▶ [Aim of the exercise] Copy the entries starting at the line containing "Task: Switch to the Thermal tab" and ending at the end of the entries, replacing "Thermal" with "Network" and leaving everything else unchanged.

-- begin Input rows --

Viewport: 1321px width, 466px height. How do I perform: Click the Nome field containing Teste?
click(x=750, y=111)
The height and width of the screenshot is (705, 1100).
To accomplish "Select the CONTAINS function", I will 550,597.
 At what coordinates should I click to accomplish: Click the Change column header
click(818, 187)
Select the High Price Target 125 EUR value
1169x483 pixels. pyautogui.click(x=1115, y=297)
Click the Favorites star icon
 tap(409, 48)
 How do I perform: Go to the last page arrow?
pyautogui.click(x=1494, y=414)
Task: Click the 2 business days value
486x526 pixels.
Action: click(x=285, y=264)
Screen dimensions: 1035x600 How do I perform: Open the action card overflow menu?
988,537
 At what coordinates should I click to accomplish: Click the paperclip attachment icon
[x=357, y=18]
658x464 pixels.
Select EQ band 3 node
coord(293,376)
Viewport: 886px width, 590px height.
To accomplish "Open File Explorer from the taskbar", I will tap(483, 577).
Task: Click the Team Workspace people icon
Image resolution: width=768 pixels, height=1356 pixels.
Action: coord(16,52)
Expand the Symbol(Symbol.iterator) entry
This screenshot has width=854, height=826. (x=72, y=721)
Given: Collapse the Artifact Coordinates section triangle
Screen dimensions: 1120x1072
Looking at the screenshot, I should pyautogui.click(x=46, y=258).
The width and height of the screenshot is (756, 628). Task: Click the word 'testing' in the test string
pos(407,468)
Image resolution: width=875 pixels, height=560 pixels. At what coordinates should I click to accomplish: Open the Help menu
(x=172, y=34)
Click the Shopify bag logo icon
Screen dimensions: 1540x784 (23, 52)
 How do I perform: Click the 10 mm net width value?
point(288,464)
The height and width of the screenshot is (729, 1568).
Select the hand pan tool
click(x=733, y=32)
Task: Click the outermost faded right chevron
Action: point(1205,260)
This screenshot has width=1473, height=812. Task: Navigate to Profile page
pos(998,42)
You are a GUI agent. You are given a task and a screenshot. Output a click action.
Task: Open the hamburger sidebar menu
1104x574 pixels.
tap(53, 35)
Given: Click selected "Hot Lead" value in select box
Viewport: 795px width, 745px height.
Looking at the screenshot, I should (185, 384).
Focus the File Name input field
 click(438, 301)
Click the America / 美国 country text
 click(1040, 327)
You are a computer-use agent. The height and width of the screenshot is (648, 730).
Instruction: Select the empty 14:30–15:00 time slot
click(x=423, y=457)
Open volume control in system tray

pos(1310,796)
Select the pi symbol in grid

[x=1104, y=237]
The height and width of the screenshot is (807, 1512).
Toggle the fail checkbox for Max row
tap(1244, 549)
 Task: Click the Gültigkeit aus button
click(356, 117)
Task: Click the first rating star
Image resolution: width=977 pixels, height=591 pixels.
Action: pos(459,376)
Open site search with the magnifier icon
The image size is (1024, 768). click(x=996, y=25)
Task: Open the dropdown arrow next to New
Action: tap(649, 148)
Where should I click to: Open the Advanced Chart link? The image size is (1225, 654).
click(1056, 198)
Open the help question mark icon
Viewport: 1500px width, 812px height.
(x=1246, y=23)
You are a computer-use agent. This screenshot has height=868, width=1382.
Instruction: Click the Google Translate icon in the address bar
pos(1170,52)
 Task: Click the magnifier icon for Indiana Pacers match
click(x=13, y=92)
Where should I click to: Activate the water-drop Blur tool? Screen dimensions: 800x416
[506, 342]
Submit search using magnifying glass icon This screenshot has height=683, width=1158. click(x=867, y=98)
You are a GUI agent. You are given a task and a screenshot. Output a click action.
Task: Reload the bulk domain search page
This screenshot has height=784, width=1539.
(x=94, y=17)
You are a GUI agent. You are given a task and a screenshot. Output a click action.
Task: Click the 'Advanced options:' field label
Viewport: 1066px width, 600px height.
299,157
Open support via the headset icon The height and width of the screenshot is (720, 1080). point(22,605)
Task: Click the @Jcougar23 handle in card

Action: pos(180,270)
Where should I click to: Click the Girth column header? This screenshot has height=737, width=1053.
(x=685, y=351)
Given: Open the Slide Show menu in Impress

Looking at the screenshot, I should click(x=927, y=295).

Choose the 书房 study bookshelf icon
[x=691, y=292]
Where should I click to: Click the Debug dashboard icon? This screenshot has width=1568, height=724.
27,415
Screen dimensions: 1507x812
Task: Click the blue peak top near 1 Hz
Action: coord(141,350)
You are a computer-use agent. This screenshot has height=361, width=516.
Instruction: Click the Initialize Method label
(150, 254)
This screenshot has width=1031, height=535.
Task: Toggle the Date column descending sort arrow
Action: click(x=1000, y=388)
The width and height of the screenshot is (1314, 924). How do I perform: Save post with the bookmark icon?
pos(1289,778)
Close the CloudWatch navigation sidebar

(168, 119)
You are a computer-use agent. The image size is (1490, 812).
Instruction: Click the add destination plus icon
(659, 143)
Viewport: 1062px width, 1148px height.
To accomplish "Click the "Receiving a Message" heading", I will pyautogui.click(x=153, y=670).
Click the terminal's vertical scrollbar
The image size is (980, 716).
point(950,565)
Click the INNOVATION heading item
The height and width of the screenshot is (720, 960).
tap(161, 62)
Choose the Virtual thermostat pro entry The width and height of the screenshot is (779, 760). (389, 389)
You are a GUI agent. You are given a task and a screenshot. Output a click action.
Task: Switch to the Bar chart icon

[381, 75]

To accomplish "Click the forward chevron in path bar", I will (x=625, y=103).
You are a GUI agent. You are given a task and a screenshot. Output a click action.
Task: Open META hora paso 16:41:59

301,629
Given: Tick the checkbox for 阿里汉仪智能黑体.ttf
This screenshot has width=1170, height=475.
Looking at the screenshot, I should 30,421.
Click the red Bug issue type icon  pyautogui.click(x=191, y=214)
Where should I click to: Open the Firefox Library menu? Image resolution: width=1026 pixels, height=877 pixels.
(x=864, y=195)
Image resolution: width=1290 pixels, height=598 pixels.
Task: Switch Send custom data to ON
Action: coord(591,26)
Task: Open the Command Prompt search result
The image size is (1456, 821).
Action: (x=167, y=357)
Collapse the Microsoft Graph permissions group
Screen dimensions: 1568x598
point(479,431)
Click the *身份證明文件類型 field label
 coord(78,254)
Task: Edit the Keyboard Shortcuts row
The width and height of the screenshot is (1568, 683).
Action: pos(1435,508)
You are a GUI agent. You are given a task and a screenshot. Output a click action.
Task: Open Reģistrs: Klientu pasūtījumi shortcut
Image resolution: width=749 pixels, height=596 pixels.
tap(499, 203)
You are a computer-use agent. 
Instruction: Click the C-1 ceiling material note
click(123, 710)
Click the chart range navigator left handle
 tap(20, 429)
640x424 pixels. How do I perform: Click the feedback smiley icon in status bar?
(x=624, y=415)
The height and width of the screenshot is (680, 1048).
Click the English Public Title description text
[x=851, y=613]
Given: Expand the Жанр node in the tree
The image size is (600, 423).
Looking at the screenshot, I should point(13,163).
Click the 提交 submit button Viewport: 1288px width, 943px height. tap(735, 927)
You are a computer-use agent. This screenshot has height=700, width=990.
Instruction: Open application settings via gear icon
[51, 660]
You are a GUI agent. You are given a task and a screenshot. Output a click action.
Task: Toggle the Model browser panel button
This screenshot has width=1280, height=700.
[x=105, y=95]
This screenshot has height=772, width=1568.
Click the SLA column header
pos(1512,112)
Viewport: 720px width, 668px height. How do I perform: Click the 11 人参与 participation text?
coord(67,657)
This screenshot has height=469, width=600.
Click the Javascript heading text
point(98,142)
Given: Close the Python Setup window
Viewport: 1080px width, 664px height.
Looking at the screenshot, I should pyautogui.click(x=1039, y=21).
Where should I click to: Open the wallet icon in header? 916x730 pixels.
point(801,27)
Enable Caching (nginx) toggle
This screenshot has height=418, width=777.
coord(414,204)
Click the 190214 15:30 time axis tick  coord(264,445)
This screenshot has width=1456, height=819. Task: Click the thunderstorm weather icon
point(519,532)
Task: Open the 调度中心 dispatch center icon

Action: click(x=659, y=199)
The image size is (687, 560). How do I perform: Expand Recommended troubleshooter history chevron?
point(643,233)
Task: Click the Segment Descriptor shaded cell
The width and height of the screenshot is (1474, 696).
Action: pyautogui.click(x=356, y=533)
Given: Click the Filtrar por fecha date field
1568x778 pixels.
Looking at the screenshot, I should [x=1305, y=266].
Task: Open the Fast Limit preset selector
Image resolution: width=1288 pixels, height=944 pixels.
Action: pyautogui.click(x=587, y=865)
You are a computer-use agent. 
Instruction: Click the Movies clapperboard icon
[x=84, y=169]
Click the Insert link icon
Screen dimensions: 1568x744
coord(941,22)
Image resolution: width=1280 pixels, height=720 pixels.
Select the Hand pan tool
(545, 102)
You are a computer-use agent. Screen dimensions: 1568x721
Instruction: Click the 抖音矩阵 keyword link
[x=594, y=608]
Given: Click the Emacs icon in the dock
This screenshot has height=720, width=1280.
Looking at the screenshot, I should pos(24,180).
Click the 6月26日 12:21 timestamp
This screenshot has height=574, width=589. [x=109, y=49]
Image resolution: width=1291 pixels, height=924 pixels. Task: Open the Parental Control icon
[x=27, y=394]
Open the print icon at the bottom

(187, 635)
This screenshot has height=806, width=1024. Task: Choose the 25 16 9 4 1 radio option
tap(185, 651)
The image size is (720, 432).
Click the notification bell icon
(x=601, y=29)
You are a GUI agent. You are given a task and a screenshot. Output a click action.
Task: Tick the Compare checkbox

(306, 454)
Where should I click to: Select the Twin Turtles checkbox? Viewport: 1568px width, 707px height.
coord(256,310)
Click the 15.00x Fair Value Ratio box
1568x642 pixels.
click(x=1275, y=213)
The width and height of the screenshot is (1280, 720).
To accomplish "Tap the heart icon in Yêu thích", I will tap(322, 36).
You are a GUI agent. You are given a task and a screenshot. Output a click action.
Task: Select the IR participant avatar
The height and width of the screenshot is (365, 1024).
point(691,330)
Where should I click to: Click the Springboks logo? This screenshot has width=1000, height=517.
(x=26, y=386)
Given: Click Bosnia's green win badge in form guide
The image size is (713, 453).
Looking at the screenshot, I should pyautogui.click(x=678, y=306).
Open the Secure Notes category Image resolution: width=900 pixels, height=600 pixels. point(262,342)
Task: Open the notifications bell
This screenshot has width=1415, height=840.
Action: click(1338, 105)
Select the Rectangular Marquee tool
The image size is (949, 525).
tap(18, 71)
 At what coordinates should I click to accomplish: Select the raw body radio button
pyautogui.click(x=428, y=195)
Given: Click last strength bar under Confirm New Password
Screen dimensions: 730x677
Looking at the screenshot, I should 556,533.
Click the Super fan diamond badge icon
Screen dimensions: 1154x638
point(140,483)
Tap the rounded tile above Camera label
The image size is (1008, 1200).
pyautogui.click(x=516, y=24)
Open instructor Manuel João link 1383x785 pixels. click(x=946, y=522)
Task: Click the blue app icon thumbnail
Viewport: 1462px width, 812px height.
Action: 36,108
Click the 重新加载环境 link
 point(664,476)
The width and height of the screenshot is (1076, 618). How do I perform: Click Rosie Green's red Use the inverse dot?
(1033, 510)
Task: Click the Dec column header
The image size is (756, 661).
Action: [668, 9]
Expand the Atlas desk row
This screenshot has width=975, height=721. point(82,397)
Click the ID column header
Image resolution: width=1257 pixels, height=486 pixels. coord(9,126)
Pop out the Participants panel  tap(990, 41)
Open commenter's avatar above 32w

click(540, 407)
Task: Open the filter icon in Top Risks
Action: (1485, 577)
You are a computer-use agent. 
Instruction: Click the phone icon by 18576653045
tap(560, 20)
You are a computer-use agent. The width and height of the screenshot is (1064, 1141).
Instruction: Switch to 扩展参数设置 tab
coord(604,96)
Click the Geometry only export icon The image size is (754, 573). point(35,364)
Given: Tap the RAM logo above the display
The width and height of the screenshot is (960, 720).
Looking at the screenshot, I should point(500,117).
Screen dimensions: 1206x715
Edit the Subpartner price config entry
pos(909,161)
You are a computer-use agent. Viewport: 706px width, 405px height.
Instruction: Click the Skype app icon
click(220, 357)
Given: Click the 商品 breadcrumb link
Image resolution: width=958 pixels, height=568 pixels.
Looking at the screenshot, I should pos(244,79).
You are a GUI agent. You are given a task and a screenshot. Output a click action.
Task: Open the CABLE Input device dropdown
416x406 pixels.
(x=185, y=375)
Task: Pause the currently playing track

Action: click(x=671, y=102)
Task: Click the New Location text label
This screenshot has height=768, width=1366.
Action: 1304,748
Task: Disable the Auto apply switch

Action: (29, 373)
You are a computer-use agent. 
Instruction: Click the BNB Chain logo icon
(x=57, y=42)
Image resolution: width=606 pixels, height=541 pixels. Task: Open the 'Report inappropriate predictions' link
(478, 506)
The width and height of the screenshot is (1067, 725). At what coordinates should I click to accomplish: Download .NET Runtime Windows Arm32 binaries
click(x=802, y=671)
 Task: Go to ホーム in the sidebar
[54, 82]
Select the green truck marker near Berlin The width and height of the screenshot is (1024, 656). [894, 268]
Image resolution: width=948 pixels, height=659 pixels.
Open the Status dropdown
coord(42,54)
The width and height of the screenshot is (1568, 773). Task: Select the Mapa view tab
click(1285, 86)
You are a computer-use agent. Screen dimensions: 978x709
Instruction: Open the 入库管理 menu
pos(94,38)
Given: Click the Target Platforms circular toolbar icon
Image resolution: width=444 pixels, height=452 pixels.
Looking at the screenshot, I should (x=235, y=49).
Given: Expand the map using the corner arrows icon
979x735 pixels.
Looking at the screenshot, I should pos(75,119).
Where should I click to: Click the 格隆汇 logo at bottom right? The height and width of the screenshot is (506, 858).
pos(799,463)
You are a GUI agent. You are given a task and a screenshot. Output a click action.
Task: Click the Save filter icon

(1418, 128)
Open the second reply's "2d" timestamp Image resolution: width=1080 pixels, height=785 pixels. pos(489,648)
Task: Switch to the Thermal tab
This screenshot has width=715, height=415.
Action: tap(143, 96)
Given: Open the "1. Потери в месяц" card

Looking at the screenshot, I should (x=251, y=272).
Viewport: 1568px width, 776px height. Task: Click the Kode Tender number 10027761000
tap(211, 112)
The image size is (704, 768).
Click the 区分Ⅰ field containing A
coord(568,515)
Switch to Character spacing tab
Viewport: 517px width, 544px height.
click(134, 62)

-- end Input rows --

▶ [Worked solution]
Task: Switch to the Network tab
This screenshot has width=715, height=415.
Action: tap(143, 96)
Given: Open the "1. Потери в месяц" card

Looking at the screenshot, I should (x=251, y=272).
Viewport: 1568px width, 776px height. Task: Click the Kode Tender number 10027761000
tap(211, 112)
The image size is (704, 768).
Click the 区分Ⅰ field containing A
coord(568,515)
Switch to Character spacing tab
Viewport: 517px width, 544px height.
click(134, 62)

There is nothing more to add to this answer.